We read more and learn more.
I’ve read Giordano Bruno and Giambattista Vico’s New Science (1725),
which helped, although my big surprise was how much of the literary stuff of
the Wake was childhood reading: Lewis Carroll and Huckleberry Finn;
Robinson Crusoe and Gulliver’s Travels. Lots of mentions of Swiftiana – Yahoos and Houyhnhnms;
Stella and A Tale of a Tub.
Plenty of other Anglo-Irish writers, Sterne and Addison and Shaw. Look, “ghuest
of innation” (414), it’s Frank O’Connor for some reason. Swift and Sterne and Carroll are kindred
spirits to Finnegans Wake but otherwise I do not understand how Joyce
uses these references.

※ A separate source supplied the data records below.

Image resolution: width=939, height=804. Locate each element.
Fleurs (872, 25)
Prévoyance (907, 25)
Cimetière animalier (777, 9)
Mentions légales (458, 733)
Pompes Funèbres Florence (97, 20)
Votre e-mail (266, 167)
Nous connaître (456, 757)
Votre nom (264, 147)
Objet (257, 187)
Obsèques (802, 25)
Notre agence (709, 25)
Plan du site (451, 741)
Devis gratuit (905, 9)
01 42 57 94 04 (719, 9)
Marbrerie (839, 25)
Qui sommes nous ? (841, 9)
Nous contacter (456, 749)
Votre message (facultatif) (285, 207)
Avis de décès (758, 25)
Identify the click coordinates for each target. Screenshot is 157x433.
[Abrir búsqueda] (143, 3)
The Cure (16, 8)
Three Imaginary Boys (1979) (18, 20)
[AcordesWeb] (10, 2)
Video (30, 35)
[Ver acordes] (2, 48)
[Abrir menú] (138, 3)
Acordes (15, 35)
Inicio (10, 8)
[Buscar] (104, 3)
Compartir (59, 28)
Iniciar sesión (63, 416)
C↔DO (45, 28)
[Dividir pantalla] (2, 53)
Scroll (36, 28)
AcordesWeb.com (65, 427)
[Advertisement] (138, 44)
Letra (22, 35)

If I tracked down
the mentions of Swift would a pattern emerge?
I wonder how fair Joyce plays. The literary references I can see are
to titles, characters, and the most famous quotations:
where the bus stops there shop I (540)
The Tempest for some reason. Now, looking at the page, I suspect
everything of being a parody of a quotation I do not recognize. And I just saw, looking at that page, a reference to Henry Fielding I
missed, “Jonathans, wild and great.” And
a reference to Daniel Defoe in the previous line.
Themes
Or motifs, of the kind I associate with Flaubert. Not that horses or cigars are symbols, but work
through the horse theme or the cigar theme in Madame Bovary and
interesting patterns appear, deliberate creations of Flaubert. Ulysses has plenty of this kind of
thing, but Finnegans Wake is so overwhelming that I do not know how to apply the method.

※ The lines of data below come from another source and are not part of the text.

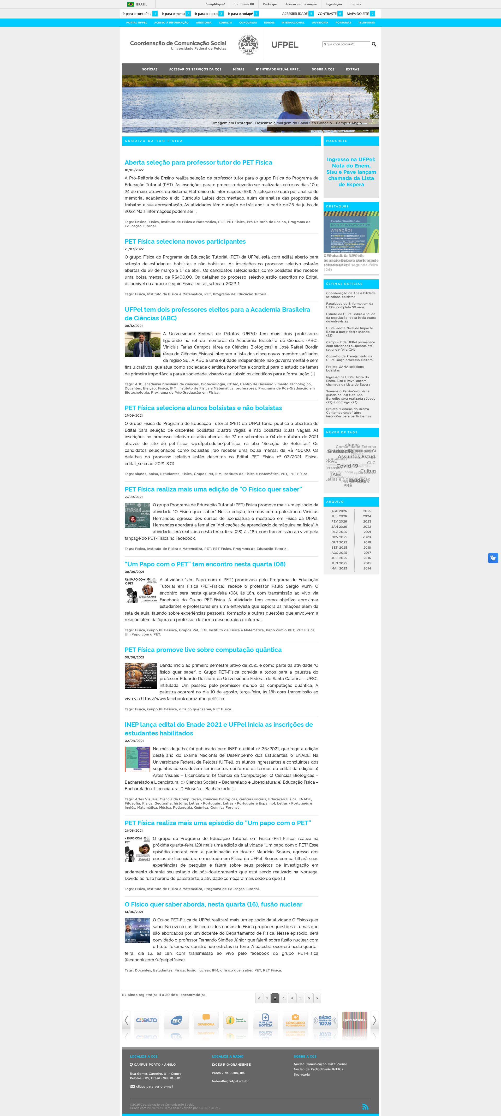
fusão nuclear (198, 970)
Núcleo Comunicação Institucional (320, 1064)
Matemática (147, 807)
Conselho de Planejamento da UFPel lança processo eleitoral (349, 358)
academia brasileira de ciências (172, 384)
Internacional (293, 22)
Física (154, 222)
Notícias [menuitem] (150, 69)
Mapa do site (360, 13)
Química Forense (225, 807)
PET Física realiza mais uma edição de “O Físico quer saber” (213, 488)
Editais (269, 22)
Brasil (141, 4)
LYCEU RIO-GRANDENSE (231, 1064)
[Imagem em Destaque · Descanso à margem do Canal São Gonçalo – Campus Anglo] (250, 131)
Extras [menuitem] (352, 69)
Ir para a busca (208, 13)
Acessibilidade (297, 13)
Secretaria (302, 1074)
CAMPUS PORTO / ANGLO (155, 1064)
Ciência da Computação (180, 799)
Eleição (149, 388)
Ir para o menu (175, 13)
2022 (367, 526)
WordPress (155, 1107)
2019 (367, 542)
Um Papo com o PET (142, 634)
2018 (367, 547)
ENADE (305, 799)
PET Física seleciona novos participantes (185, 241)
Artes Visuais (146, 799)
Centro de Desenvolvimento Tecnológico (275, 384)
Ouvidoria (320, 22)
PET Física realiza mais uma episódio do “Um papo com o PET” (218, 822)
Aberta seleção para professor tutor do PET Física (198, 162)
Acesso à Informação (171, 22)
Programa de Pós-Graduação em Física (185, 392)
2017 (367, 552)
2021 (367, 531)
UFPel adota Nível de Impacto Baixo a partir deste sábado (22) (349, 331)
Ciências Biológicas (220, 799)
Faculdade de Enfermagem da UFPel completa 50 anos (349, 305)
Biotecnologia (213, 384)
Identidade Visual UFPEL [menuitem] (278, 69)
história (180, 803)
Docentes (133, 388)
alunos (140, 474)
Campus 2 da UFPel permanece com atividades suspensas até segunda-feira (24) (351, 262)
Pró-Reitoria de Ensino (266, 222)
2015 (367, 563)
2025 (367, 511)
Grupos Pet (203, 474)
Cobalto (225, 22)
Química (201, 807)
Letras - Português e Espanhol (249, 803)
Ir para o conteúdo (139, 13)
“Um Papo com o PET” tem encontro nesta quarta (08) (205, 563)
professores (246, 388)
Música (165, 807)
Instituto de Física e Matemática (188, 222)
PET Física (236, 222)
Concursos (248, 22)
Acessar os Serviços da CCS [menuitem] (195, 69)
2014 (367, 568)
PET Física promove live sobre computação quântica (203, 649)
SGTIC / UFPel (209, 1107)
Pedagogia (182, 807)
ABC (138, 384)
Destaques (337, 206)
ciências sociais (252, 799)
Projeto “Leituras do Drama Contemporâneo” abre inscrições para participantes (348, 412)
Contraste (329, 13)
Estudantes (170, 474)
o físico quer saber (195, 709)
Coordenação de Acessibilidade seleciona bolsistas (350, 294)
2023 (367, 521)
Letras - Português (205, 803)
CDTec (232, 384)
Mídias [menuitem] (238, 69)
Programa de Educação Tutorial (240, 294)
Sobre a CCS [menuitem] (323, 69)
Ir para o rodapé (242, 13)
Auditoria (204, 22)
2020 (367, 537)
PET (221, 222)
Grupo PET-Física (162, 630)
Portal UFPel (136, 22)
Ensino (141, 222)
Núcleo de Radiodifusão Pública (318, 1069)
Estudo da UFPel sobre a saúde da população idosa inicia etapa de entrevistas (351, 317)
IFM (173, 388)
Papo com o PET (280, 630)
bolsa (153, 474)
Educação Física (282, 799)
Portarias (343, 22)
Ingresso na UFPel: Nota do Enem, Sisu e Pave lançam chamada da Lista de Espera (351, 172)
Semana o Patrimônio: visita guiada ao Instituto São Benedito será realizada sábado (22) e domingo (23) (350, 396)
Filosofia (132, 803)
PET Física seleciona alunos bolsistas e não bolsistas (203, 407)
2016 (367, 558)
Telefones (366, 22)
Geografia (163, 803)
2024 (367, 516)
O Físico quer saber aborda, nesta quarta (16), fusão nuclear (213, 903)
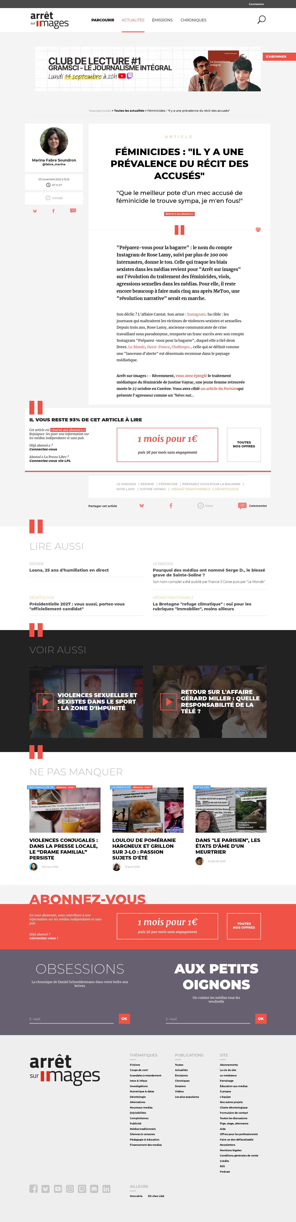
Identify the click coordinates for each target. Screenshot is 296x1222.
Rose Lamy (126, 489)
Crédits (224, 1161)
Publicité (135, 1123)
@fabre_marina (53, 164)
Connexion (256, 4)
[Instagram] (70, 1192)
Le (136, 347)
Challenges (180, 347)
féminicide (168, 484)
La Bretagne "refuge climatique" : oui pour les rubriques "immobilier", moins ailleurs (202, 606)
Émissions (162, 20)
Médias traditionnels (191, 489)
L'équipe (225, 1096)
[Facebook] (33, 1192)
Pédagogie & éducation (144, 1139)
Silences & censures (142, 1134)
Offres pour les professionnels (239, 1134)
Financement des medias (146, 1144)
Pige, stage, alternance (234, 1123)
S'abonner (276, 56)
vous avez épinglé (191, 375)
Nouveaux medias (141, 1107)
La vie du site (228, 1070)
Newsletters (227, 1144)
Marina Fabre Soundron (54, 160)
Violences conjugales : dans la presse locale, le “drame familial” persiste (63, 849)
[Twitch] (82, 1192)
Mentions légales (230, 1150)
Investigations (139, 1086)
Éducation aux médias (233, 1086)
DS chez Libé (156, 1196)
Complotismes (139, 1118)
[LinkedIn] (106, 1192)
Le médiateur (228, 1075)
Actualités (133, 20)
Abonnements (229, 1064)
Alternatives (137, 1102)
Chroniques (193, 20)
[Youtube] (58, 1192)
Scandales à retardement (145, 1075)
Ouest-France (158, 347)
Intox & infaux (138, 1080)
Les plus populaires (187, 1096)
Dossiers (180, 1086)
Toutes (179, 1064)
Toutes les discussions (233, 1118)
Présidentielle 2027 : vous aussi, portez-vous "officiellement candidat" (77, 606)
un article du (219, 388)
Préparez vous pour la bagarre (211, 484)
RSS (222, 1166)
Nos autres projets (231, 1102)
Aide (223, 1128)
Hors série (136, 1196)
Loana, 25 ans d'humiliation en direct (69, 570)
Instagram (196, 314)
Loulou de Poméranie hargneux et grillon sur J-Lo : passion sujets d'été (144, 849)
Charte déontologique (234, 1107)
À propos (225, 1091)
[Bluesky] (46, 1192)
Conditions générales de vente (239, 1155)
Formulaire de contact (234, 1112)
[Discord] (94, 1192)
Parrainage (227, 1080)
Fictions (135, 1064)
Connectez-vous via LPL (50, 461)
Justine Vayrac (153, 489)
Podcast (225, 1171)
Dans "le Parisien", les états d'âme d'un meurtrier (228, 846)
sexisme (147, 484)
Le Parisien (126, 484)
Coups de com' (139, 1070)
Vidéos (179, 1091)
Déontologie (227, 489)
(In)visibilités (138, 1112)
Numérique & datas (142, 1091)
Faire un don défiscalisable (237, 1139)
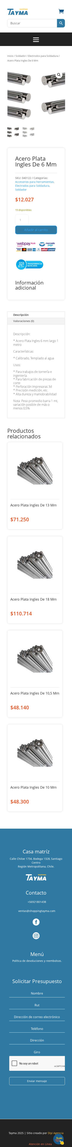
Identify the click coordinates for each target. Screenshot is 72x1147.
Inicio (10, 56)
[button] (58, 74)
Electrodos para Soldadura (43, 56)
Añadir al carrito (36, 230)
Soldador (21, 56)
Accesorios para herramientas (34, 182)
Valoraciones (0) (23, 321)
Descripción (21, 315)
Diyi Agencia (56, 1133)
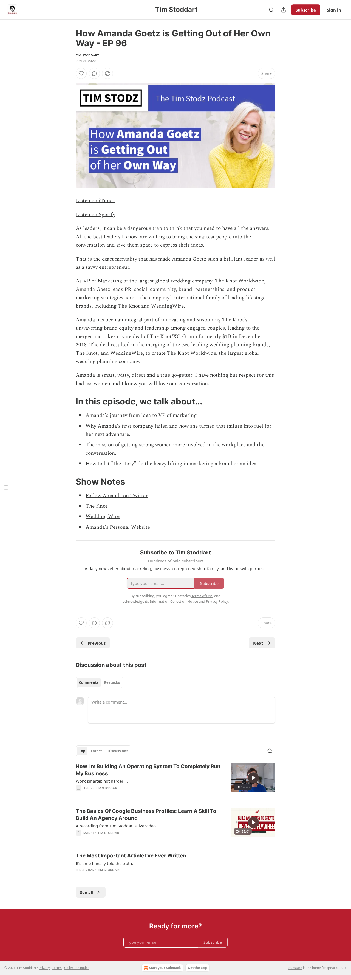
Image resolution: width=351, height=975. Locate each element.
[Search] (271, 9)
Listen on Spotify (95, 215)
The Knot (96, 506)
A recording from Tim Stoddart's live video (116, 825)
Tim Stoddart (87, 55)
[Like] (81, 73)
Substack (295, 967)
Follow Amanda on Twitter (117, 496)
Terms (57, 967)
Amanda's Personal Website (118, 527)
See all (87, 892)
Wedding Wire (103, 517)
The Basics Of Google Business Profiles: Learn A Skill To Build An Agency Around (146, 814)
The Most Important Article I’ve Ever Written (131, 856)
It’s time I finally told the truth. (104, 863)
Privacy (44, 967)
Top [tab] (82, 750)
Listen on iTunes (95, 201)
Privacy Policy (217, 601)
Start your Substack (165, 967)
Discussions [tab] (117, 750)
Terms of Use (202, 595)
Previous (97, 643)
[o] (253, 777)
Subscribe (306, 10)
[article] (175, 781)
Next (258, 643)
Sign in (334, 10)
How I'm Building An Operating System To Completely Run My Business (148, 770)
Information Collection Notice (174, 601)
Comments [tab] (88, 682)
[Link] (68, 401)
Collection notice (76, 967)
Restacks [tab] (112, 682)
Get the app (197, 967)
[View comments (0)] (94, 73)
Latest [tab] (96, 750)
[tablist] (99, 682)
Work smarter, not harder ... (102, 781)
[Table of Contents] (6, 487)
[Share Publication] (283, 9)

He was poached on in that eggdentical spot. (16)
The eggs are everywhere.
Humpty Dumpty first appears on the first page, as part of poor Finnegan’s
fall from the ladder, “the humptyhillhead of humself prumptly sends… in quest
of his tumptytumtoes” (3), the last on the last page, “humbly dumbly” (628). The eggs have a mythic, symbolic meaning, as
part of the cyclical story of the children reborn as the parents. Humpty Dumpty is put back together in Joyce’s
world. This symbolic level is so clear as
to be banal. So what else is going
on? The eggs are everywhere.
I see how this book becomes a hobby for some readers. Gives you a lot to do if you want. Of course at this point it is all catalogued and
interpreted. Someone else has compiled
the concordance. I can just look up the eggs
and Swifts and Romansh. Is that more fun
or less?
Frequent posts! I'm loving it.
ReplyDeleteCan I keep the ball rolling for a while? No promises.
ReplyDeleteI really think by this point Joyce was writing entirely for himself, and for the few disciples he knew would follow him wherever he went. It's a bad idea to sink entirely into your own navel, however much the result flashes with brilliance.
ReplyDeleteWriting for Beckett and Burgess and the like, although I am happier with Burgess's simplification and Beckett's rejection of Finnegans Wake.